══ Document

As House members considered a bill to finance the 2006 operations of several federal departments and agencies, Rep. Barbara A. Lee (D-Cal.) offered an amendment that would prohibit the Treasury Department from carrying out regulations it released last June that imposed a set of limits on who was eligible to study abroad in Cuba, and for how long, that college officials said would almost ensure that no one would.

"This is an issue of freedom for our students to travel and gain invaluable experience and educational opportunity that only international study-abroad programs can provide," Lee said in introducing her amendment Thursday. The House rejected the amendment by a vote of 233 to 187. 

The House approved a similar amendment by voice vote last year, but the measure was stripped from the 2005 spending bill at the White House's urging during negotiations over a compromise between the House and Senate measures.

Jerry Guidera, operations director for the Center for Cross-Cultural Study, which encourages study abroad in Spain and Argentina in addition to Cuba, said advocates for Cuban-American exchanges were increasingly concluding that "legislation is probably not going to get us where we want to go," he said. "It most likely will require litigation."

The 2006 appropriations measure to which Lee tried to attach her amendment on Cuba, H.R. 3058, was approved overwhelmingly Thursday evening. Of note to higher education, it would provide $7.5 million in funds for the National Historical Publications and Records Commission, which President Bush has proposed eliminating.

════
══ Recorded information

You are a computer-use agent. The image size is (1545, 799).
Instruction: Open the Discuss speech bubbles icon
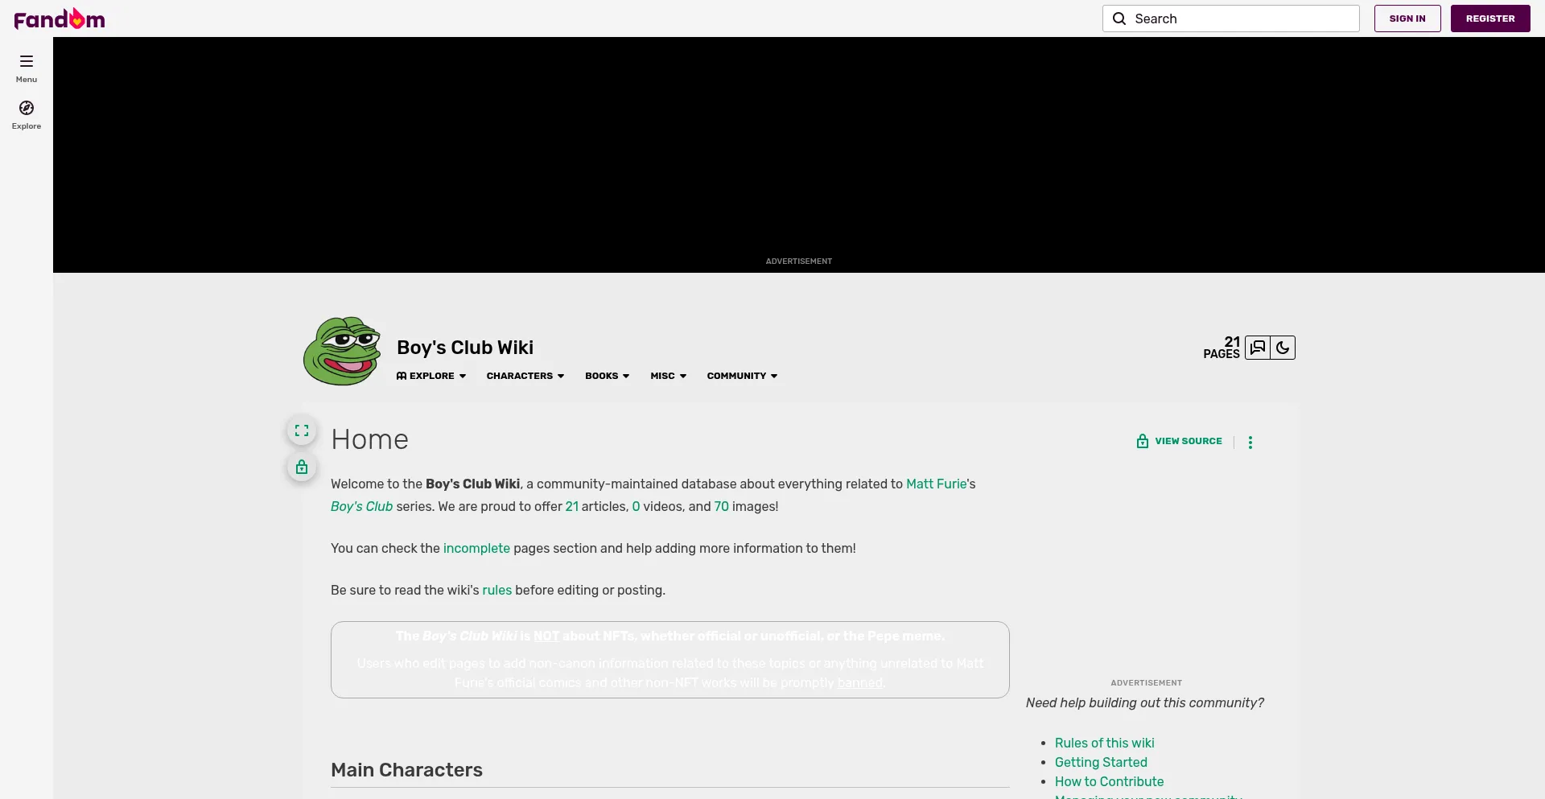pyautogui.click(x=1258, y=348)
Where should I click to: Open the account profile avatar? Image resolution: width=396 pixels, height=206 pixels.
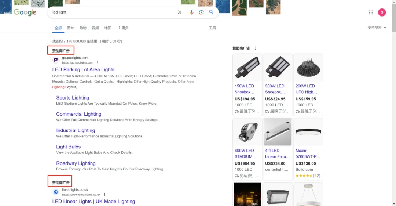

════

What you have to do
Decide whether each statement agrees with the article on the Cuba study-abroad amendment. Answer yes or no, and quote the words from the article that settle it.
1. The House voted down Lee's amendment.
2. The similar amendment the House approved last year stayed in the final 2005 spending bill.
3. H.R. 3058 would give $7.5 million to the National Historical Publications and Records Commission.
The data come from a different source than the text.

Correct response
1. Yes: "The House rejected the amendment by a vote of 233 to 187."
2. No: "the measure was stripped from the 2005 spending bill at the White House's urging"
3. Yes: "it would provide $7.5 million in funds for the National Historical Publications and Records Commission"